Installing a LS1 Motor in my 1977 Camaro-Part 7

Kooks had my car for five weeks to install the headers and exhaust system.  They broke the arm on their digitizer and lost some time there.  Plus it was a challenge designing the exhaust system to fit my car.

To make my manual clutch work, I ordered a pivot ball adapter for the clutch Z-Bar.  After three months it finally arrived.  I took it to Kooks and they installed it.  To do that, they had to shave a portrusion on the side of the block.  George, the sales manager, has a friend at GM whom he called to make sure this piece could be modified.









It was decided to go with a full 3″ exhaust with a crossover and use Kooks’s mufflers.  The entire system is stainless steel so it will likely last longer than the car.  They did a beautiful job.  The headers tuck in tight to the motor and do not hang down past the oil pan.  On my old motor, the passenger side header was a couple inches lower than the driver’s side.  Scraping the bottom of the header was inevitable.

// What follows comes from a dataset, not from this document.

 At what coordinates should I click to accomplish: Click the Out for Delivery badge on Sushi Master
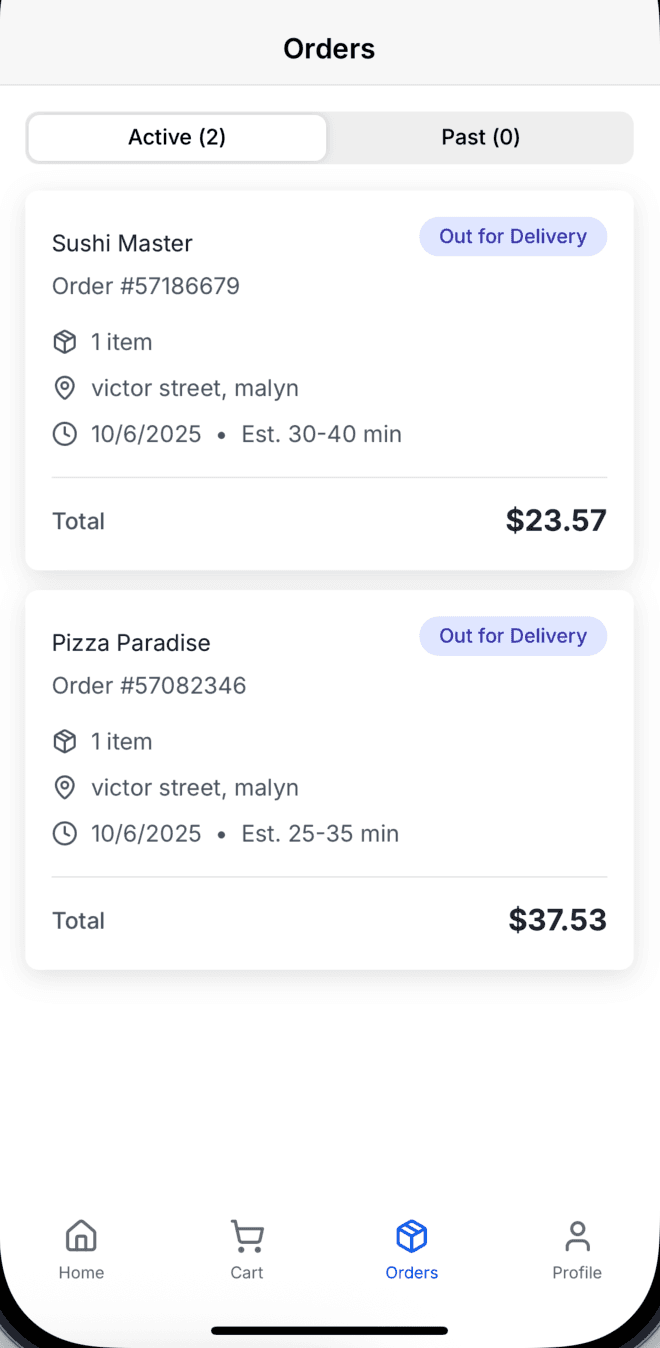(x=513, y=236)
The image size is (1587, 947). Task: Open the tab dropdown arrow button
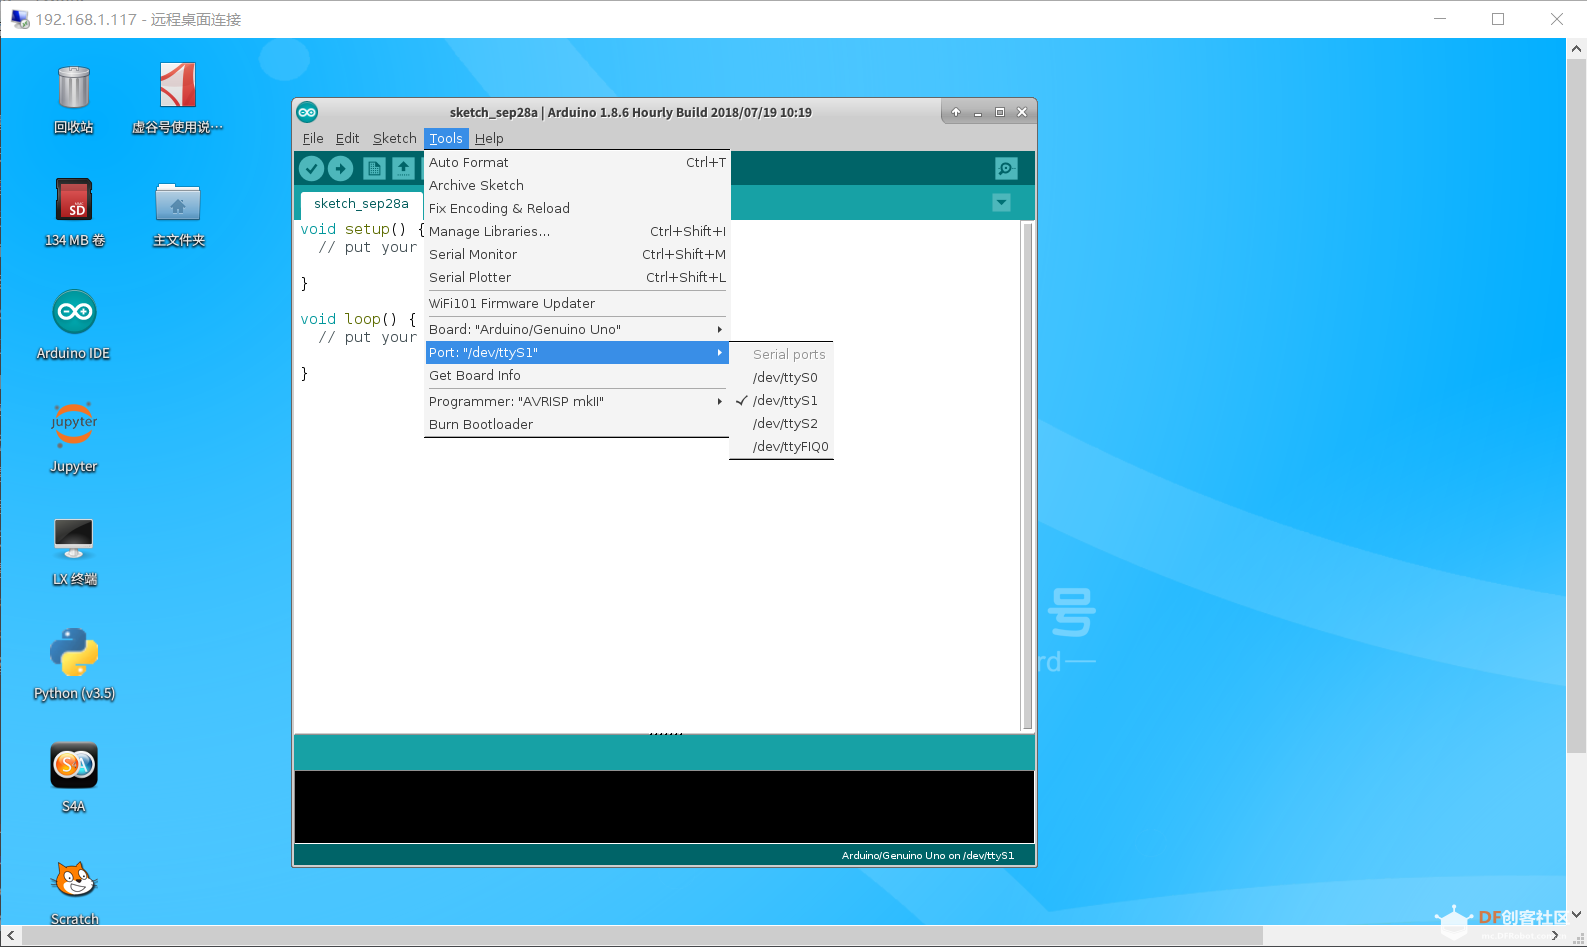[1001, 203]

Kooks also made a 5″ diameter cold air intake pipe which placed the K & N cone filter in the driver’s side front corner.  It also turned out very well.  Nice clean look.

Since the car has been back in the garage, I installed the Griffin LS conversion radiator.  It has both of the hose fittings on the passenger side.  It also has provisions for the steam release line from the heads.  Since it was slightly thicker than the old radiator, I had to ream out the holes on the chrome radiator support cover to make it fit.  I also had to notch the radiator support on the driver’s side to allow for the weld seam in the radiator so it would fit flush.

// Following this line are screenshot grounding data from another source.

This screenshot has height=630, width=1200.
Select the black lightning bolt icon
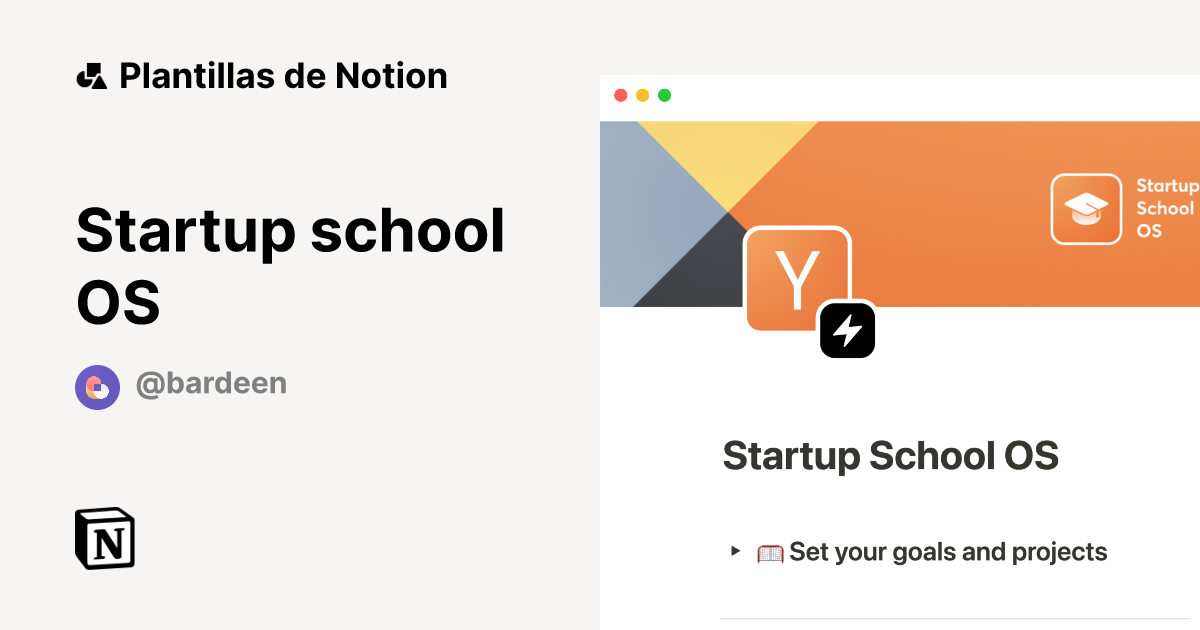848,330
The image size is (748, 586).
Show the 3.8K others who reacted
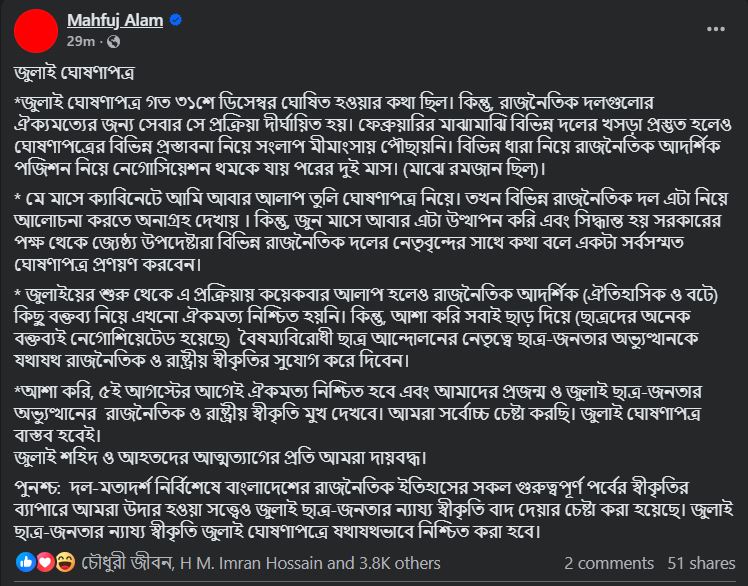(x=400, y=563)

Next up I installed the radiator fan.  Now I was ready to hunt for radiator hoses.  I cut up a couple coat hangers and bent them to simulate the hose paths.  With them in tow, I spent an hour or so looking through all of the radiator hoses looking for ones that might fit.  I found three possibles and, after doing a bit of cutting, I was able to make two of them work.

Next I installed the new fuel rails.  I was able to use my existing fuel lines to hook them up.  The fuel rails came in anodized red with red and blue fittings.

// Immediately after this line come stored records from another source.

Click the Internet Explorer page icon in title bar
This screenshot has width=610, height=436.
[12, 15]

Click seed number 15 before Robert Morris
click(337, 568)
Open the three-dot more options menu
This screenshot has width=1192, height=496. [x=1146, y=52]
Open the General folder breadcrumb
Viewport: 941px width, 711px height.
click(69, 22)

Those colors did not fit in my scheme of things, so I took the fuel rails with the fittings, the aluminum air intake pipe and the coil covers to a place that chromes things.  I should have them back in a week.



  1. I have a Ls3 and am looking for a carbon fibre intake cover like yours were did you get it from ? rob

    • I bought it on Craigslist from a guy who have never installed it after having the carbon fiber look painted on. At the time I bought this there was an EBay auction for this service. It held up well and looked great.